Side one blasts off with Statesboro Blues, all swinging blues swagger. "If you can't make it, baby, Your sister Lucille certainly want to go", and Duane Allman's crazy good slide guitar. Done Somebody Wrong follows, with guest harmonica by Thom Doucet, and guitar solos from both Allman and Dicky Betts. The cover lists both as playing Lead Guitar, and that's exactly correct. Stormy Monday completes the first side. It is the definitive version of this oft-recorded chestnut, building so very slowly until they just rip it open. And the entire side also benefits from Greg Allman being one heck of a fine blues singer, and an organist deeply in touch with his inner Booker T. Jones.

You Don't Love Me starts with a driving blues riff, but then suffers from a too long slow section, and just not enough good ideas to fill nineteen minutes, all of side two.

Side three's Hot Lanta was written by all band members, and it sounds like a great idea taken from a jam and turned into a killer, organ-led swinging rocker. The twin guitar attack is in full force, Betts and Allman operating at a telepathic level. Smoking fast screaming guitars abound. Bett's In Memory Of Elizabeth Reed starts as a beautiful blues ballad, and then breaks into a shuffle that cooks like crazy with more twin lead guitars.

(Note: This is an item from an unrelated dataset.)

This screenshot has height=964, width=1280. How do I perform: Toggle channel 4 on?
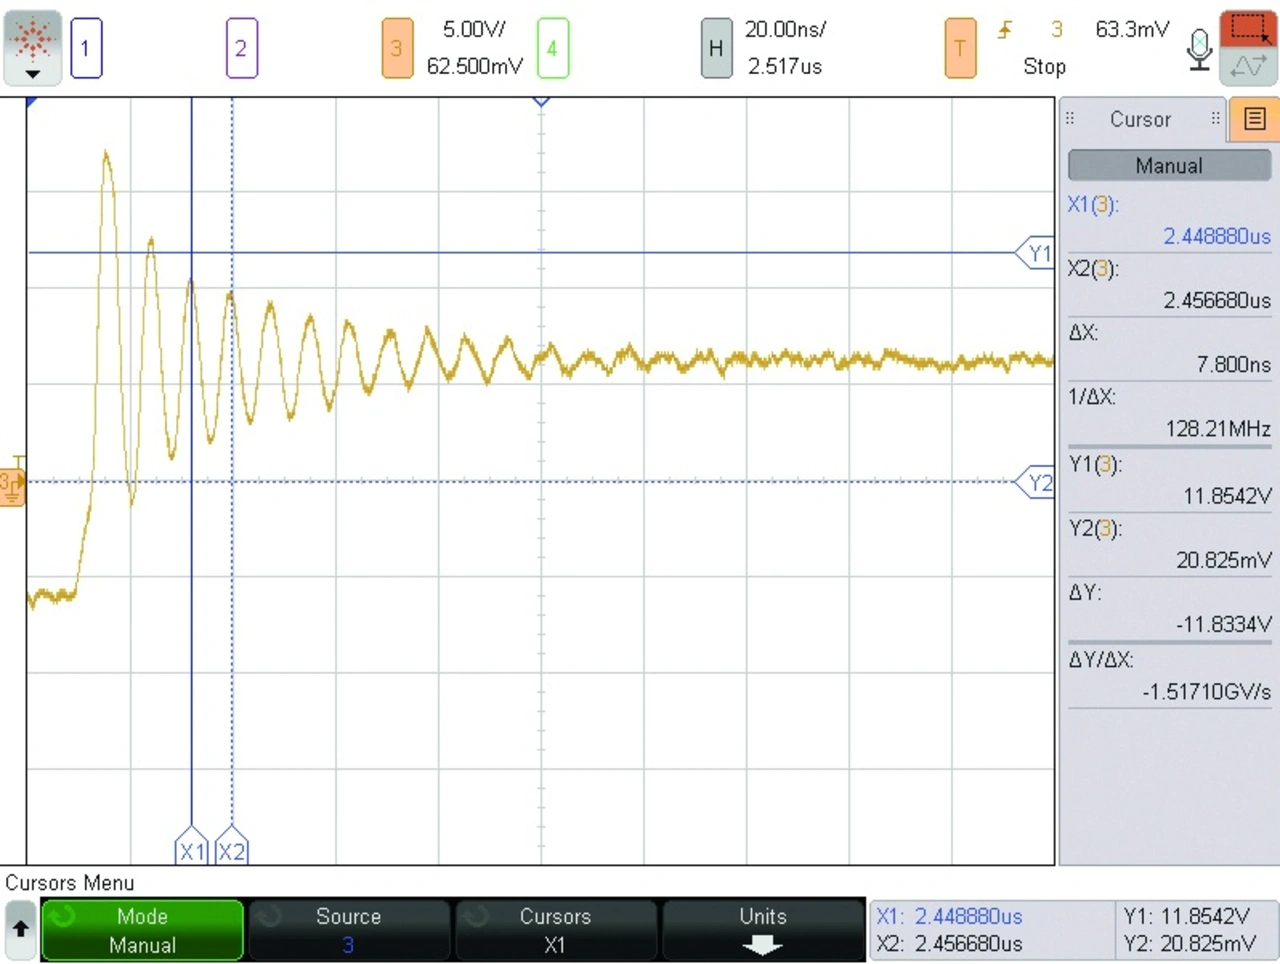(552, 48)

And then there's Whipping Post, aka side four. The song is a classic blues rock guitar exposé. And Greg sings it brilliantly. But the slow middle section is... well, it's dull is what it is, and the ending is more bombast than crescendo. It's a great song, but so is the five minute version on their debut.

I have to say going back to the whole record again was not quite as special as I had imagined it would be. The long jams, Whipping Post at 22 minutes, and You Don't Love Me at 19 minutes, don't hold up as well as they did in my, apparently more patient, youth. The slower passages of both meander around more than a little too long.

But the other half is incendiary. Side one's brilliant versions of old blues songs, and side three's blazing originals.

And there's something else. The sound of the vinyl is amazing, warm and relaxed, yet stunningly detailed. The two drummers provide a propulsive forward force, and the rhythm and timing of the presentation are special. The bass is big, but it is also wonderfully tuneful and articulate. It is a recording that can help you dissect the sound of system components, or audition new products. It sounds good on almost anything, but it can impress on a good stereo.

I'll just pull out an old favorite and rattle off a quick one.

1 comment:

  1. Love this review bro. You're really good at this. You should be writing for Rolling Stone or something. I used to think I was a pretty good writer back in the day but you're better. Keep up the good work.